Bagaikan melihat air di padang gurun, matanya menangkap sesosok laki-laki asing yang tengah bersandar pada pilar yang berada tidak jauh darinya. Yang membuatnya tertegun adalah laki-laki itu benar-benar serupa dengannya.
Mai berniat untuk menghampiri laki-laki itu. Tidak setelah ia mendapati bahwa laki-laki itu telah menghilang, tepat ketika beberapa orang yang berlalu-lalang menghalanginya. Di saat yang sama, taxi yang ia pesan sudah berada di depannya. Jadi, tidak ada alasan untuk mencari tahu siapa orang itu.
---
Kamar yang didominasi oleh warna putih dan hitam dengan cahaya lampu yang menyorot beberapa kertas gambaran desain busana yang ditolak oleh beberapa klien nya, dan Mai yang tengah duduk di meja dengan laptop yang ia gunakan untuk mencari sesuatu.
Ya, inspirasi.
Sudah menjadi hal yang biasa bagi gadis berambut legam sebahu itu untuk berjaga semalaman demi mencari inspirasi, apalagi jika ditemani oleh segelas kopi hangat yang baru saja dia buat. Sementara tangan kirinya meneguk kopi, tangan kanannya yang memegang mouse terus menggerakkan jarinya di laman sosial media miliknya. Tak tahu sudah berapa lama ia mencari sesuatu yang menarik di sana, namun tak kunjung mendapatkan nya.
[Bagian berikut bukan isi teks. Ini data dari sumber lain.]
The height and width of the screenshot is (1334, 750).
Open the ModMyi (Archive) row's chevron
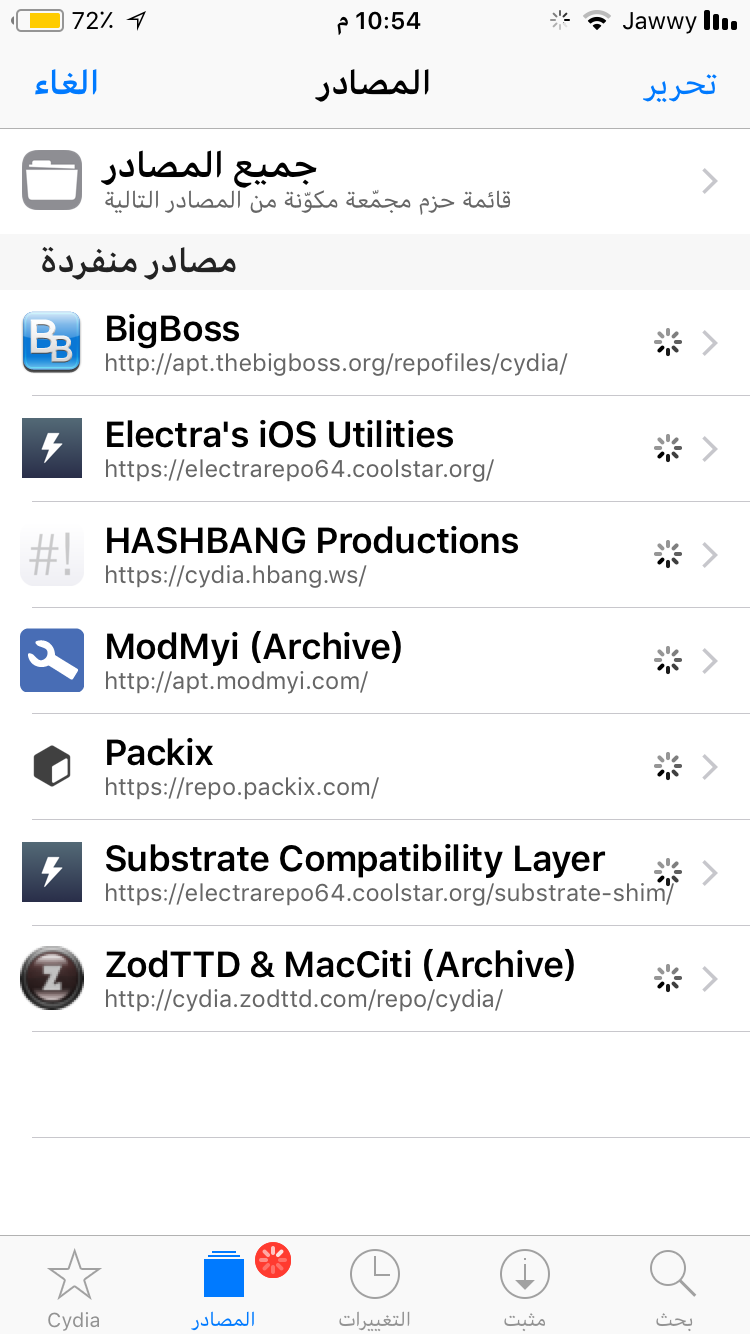click(x=710, y=661)
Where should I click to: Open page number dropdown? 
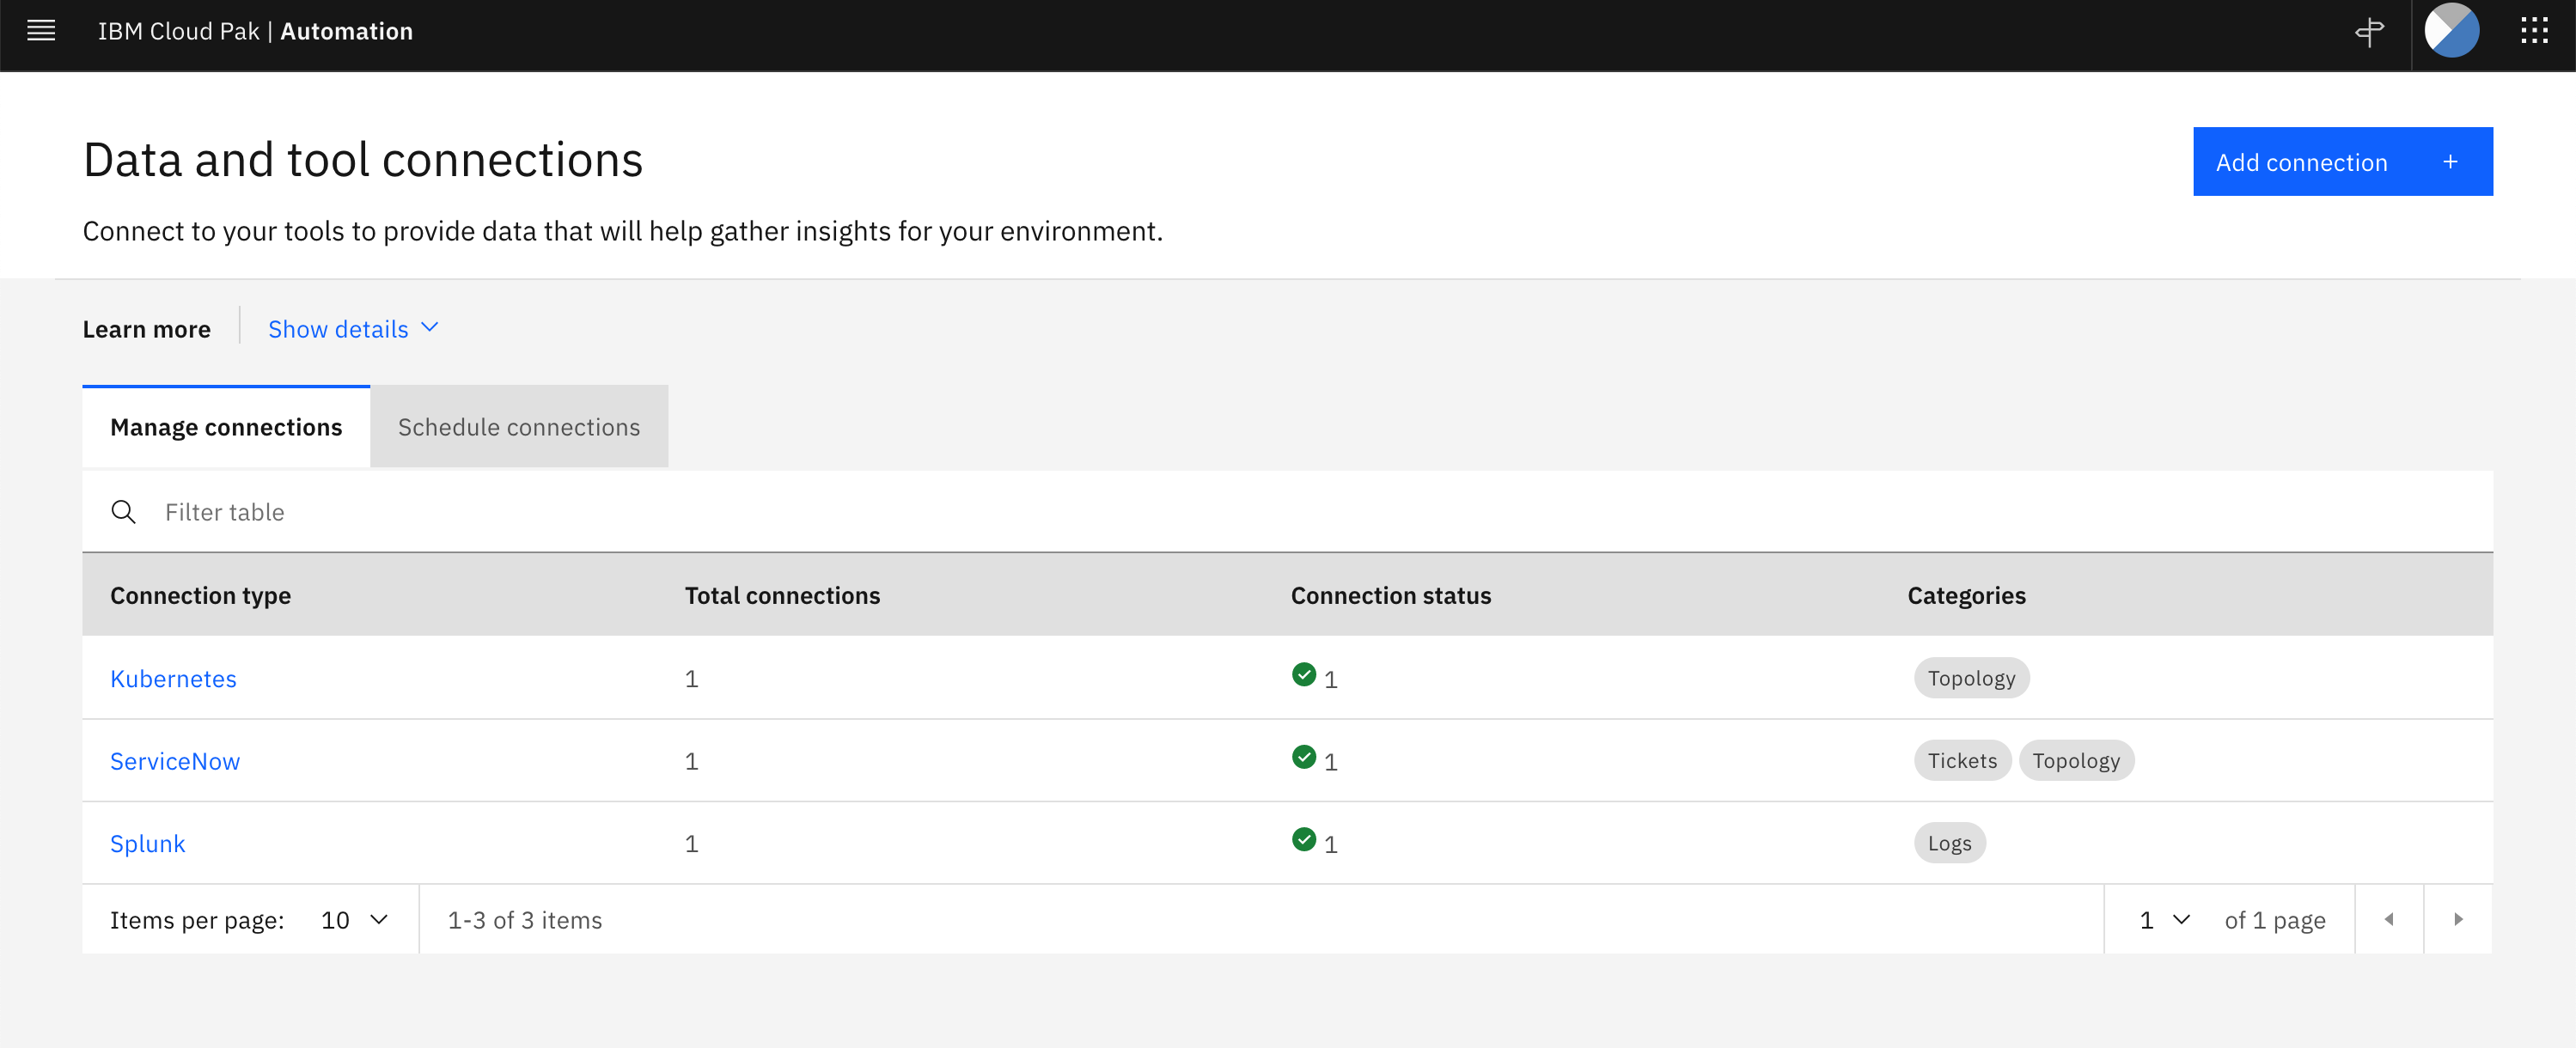(2164, 920)
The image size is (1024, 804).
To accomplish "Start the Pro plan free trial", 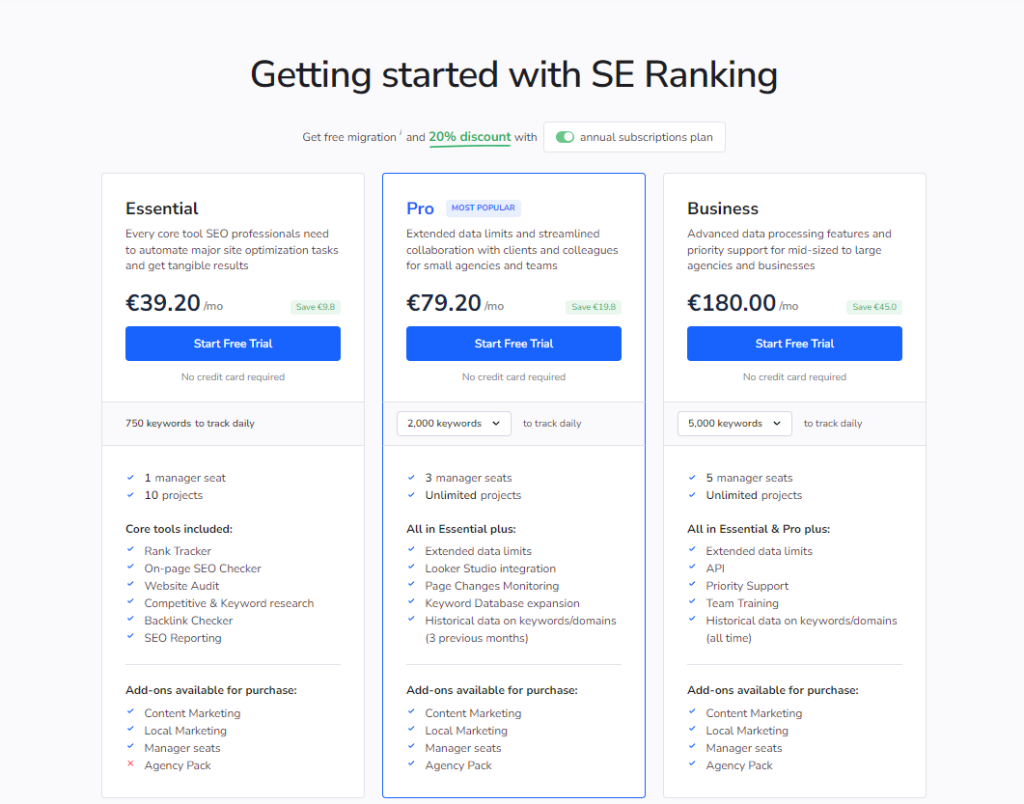I will click(x=514, y=343).
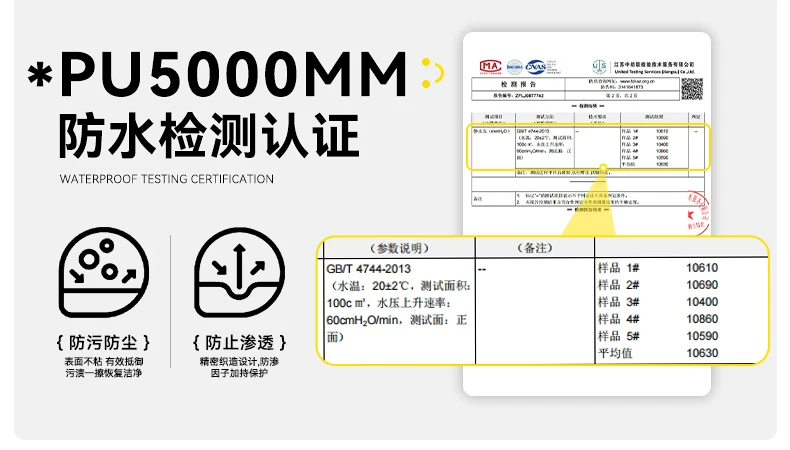Click the red MA certification logo
This screenshot has height=450, width=790.
click(490, 66)
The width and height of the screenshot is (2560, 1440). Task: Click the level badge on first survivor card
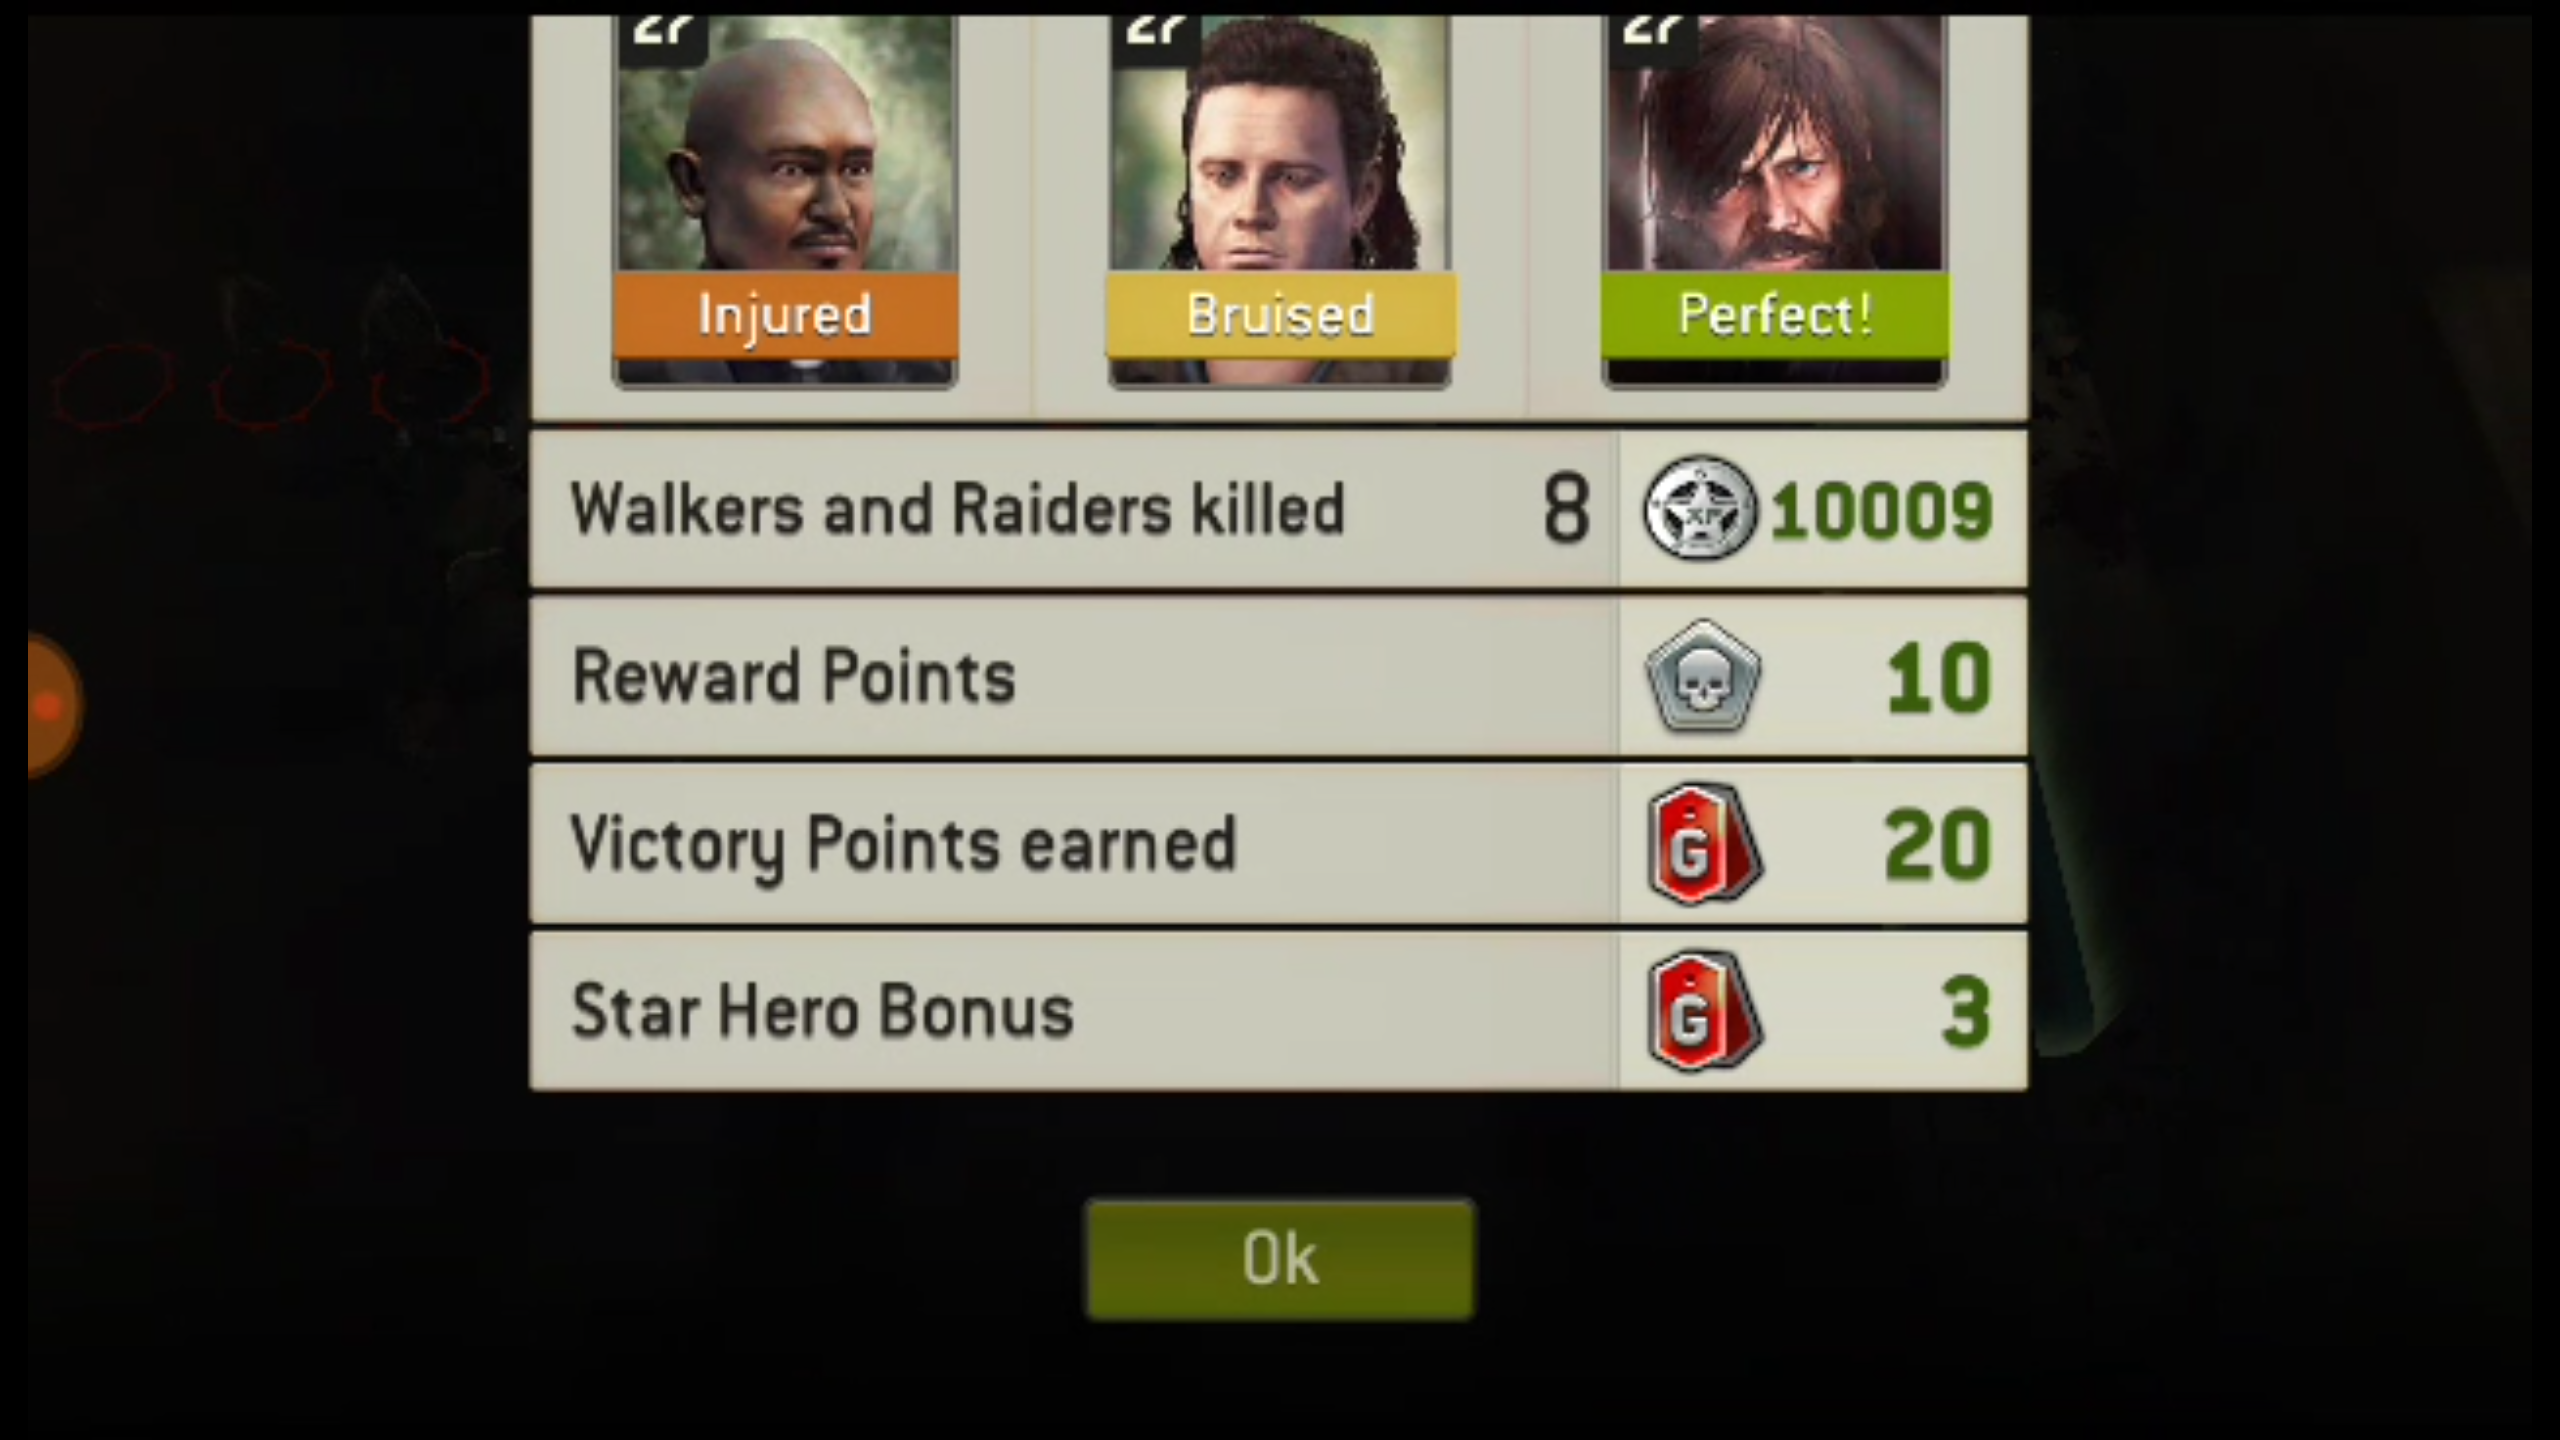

Sampai sebuah utas berjudul The Multiverse muncul di laman utamanya. Dua kata yang masih asing baginya, namun sangat menarik. Segera ia membaca utas itu satu per satu dengan seksama. Tak terhitung sudah berapa lama ia membaca utas tersebut sampai akhirnya selesai. Mai mematikan dan menutup laptopnya, lalu mulai meregangkan tubuhnya, melepas kacamatanya dan berbaring di atas kasur. Lampu di meja kerjanya sengaja tidak dimatikan agar ruangan tersebut tidak terlalu gelap.
Wanita bersurai kebiruan itu menghela napas dalam-dalam, "Multiverse ya... Terdengar cukup mustahil." sebelum kemudian menutup matanya perlahan-lahan dan bersiap untuk beristirahat pada hari yang melelahkan ini.
Namun itu tidak berjalan sesuai keinginannya.
Sebuah suara yang asing dan menganggu di telinganya terdengar dari sebelah kanan kamarnya. Suara yang tidak bising, namun terdengar jelas dan cukup mengganggu di malam hari ini. Merasa kesal? Tentu saja. Siapa yang tidak kesal jika istirahatnya terganggu?
Namun apa boleh buat, tubuh Mai sudah terlalu lelah untuk sekedar berjalan keluar dan memeriksa apa yang terjadi. Atau pun menelepon resepsionis atas apa yang ia alami. Jadi satu-satunya pilihan hanyalah berusaha sekuat tenaga untuk tidur ditengah suasana yang mengganggu ini.
---
Pukul enam tepat pagi itu, Mai terbangun dari tidurnya yang singkat dan tidak nyaman itu. Badannya masih terasa pegal, matanya yang masih berat untuk dibuka, dan juga tubuhnya yang masih belum mau beranjak dari kasur. Tetapi, mau tidak mau, Mai harus beranjak dari sana dan bersiap untuk mandi. Ia meninggalkan tempat tidurnya yang berantakan dan segera membasuh dirinya.
Segelas teh hijau hangat instan dan sebuah onigiri berisi tuna mayo menjadi sarapannya pagi ini. Sudah menjadi hal biasa baginya untuk makan seadanya di pagi hari. Tidak, sesudah pintunya apartemen nya diketuk. Mai yang baru saja menyeruput teh hijaunya berjalan ke arah pintu dan membukanya, masih dengan segelas teh hijau di tangan kirinya.
"Selamat pagi, Nak Ishihara," seorang wanita paru baya tersenyum ke arahnya.
"Ah. Nyonya Nohara," celetuk Mai setelah melihat wanita itu.
"Kau tidak tidur lagi hari ini?" tatapan wanita itu berubah menjadi khawatir.
"Aku tidur. Meski hanya sebentar..." balas Mai dengan suara yang mengecil di kalimat terakhirnya.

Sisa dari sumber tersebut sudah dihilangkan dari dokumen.